Deadly Attacks in Iraq and Bangladesh Show Islamic State’s Reach
Listen to story:
Download: mp3 (Duration: 24:07 — 22.1MB)
FEATURING RAHUL MAHAJAN – About 200 people have been estimated killed in Iraq’s capital, Baghdad, after a refrigerator truck full of explosives detonated on a busy street in the Karrada neighborhood. Iraqis had been out late on Sunday in preparation for the end of Ramadan. It was the single worst attack in Iraq since 2003 when a bombing claimed 215 lives.
The Iraq attack came just days after a major hostage situation ended in Dhaka, the capital of Bangladesh. An upscale cafe frequented by foreigners was targeted by 5 gunmen who took hostages, separated the Muslims from the non-Muslims, and stabbed a number of people to death. The attack ended when Bangladeshi commandos stormed the cafe killing at least 5 of the attackers. At least 28 people were dead at the end of the siege.
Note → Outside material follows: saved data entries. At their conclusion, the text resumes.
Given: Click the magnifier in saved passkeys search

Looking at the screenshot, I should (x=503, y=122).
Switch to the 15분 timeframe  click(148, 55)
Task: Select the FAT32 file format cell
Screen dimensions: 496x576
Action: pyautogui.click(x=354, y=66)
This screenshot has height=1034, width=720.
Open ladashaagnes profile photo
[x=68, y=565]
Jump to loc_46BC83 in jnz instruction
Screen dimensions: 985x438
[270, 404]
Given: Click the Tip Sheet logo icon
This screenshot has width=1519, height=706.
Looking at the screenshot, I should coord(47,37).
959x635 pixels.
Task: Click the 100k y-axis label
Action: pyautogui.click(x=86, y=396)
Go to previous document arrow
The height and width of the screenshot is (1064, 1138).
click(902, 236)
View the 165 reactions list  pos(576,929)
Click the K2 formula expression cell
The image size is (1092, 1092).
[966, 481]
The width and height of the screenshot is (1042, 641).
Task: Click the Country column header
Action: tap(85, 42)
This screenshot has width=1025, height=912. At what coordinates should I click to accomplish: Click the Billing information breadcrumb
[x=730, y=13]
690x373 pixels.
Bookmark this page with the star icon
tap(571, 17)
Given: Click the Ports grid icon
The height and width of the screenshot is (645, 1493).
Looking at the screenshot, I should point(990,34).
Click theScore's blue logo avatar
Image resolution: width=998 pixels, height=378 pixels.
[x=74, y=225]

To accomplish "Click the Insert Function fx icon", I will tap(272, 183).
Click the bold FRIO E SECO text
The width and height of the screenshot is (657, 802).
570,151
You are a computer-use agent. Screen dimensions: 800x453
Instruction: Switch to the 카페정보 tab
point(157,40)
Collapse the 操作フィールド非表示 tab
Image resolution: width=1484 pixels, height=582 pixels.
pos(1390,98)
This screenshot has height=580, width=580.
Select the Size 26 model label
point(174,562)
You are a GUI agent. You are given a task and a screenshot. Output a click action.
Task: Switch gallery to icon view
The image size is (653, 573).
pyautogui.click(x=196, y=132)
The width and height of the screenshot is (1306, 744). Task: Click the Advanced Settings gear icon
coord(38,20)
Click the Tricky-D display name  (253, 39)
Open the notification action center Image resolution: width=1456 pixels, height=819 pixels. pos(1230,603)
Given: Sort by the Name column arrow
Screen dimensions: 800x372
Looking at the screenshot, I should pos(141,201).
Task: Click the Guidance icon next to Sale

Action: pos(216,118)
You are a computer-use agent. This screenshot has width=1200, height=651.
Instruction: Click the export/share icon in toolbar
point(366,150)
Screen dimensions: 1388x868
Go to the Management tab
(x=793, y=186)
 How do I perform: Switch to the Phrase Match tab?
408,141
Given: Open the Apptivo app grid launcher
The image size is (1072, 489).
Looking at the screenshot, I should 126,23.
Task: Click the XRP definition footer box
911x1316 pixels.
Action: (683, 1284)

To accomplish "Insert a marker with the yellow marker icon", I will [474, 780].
The Islamic State claimed credit for the Baghdad attack, while a Bangladesh-based fundamentalist organization that has pledged allegiance to ISIS is apparently responsible for the attack in Dhaka. With these incidents coming on the heels of the attacks at Istanbul airport in Turkey, many are wondering how great the Islamic State’s reach has become.
Rahul Mahajan is a PhD student in sociology at the University of Wisconsin and a news analyst. He is the author of two books on the Iraq war: Full Spectrum Dominance: U.S. Power in Iraq and Beyond and The New Crusade: America’s War on Terrorism. He is also the US Foreign Policy and Empire Correspondent for Rising Up.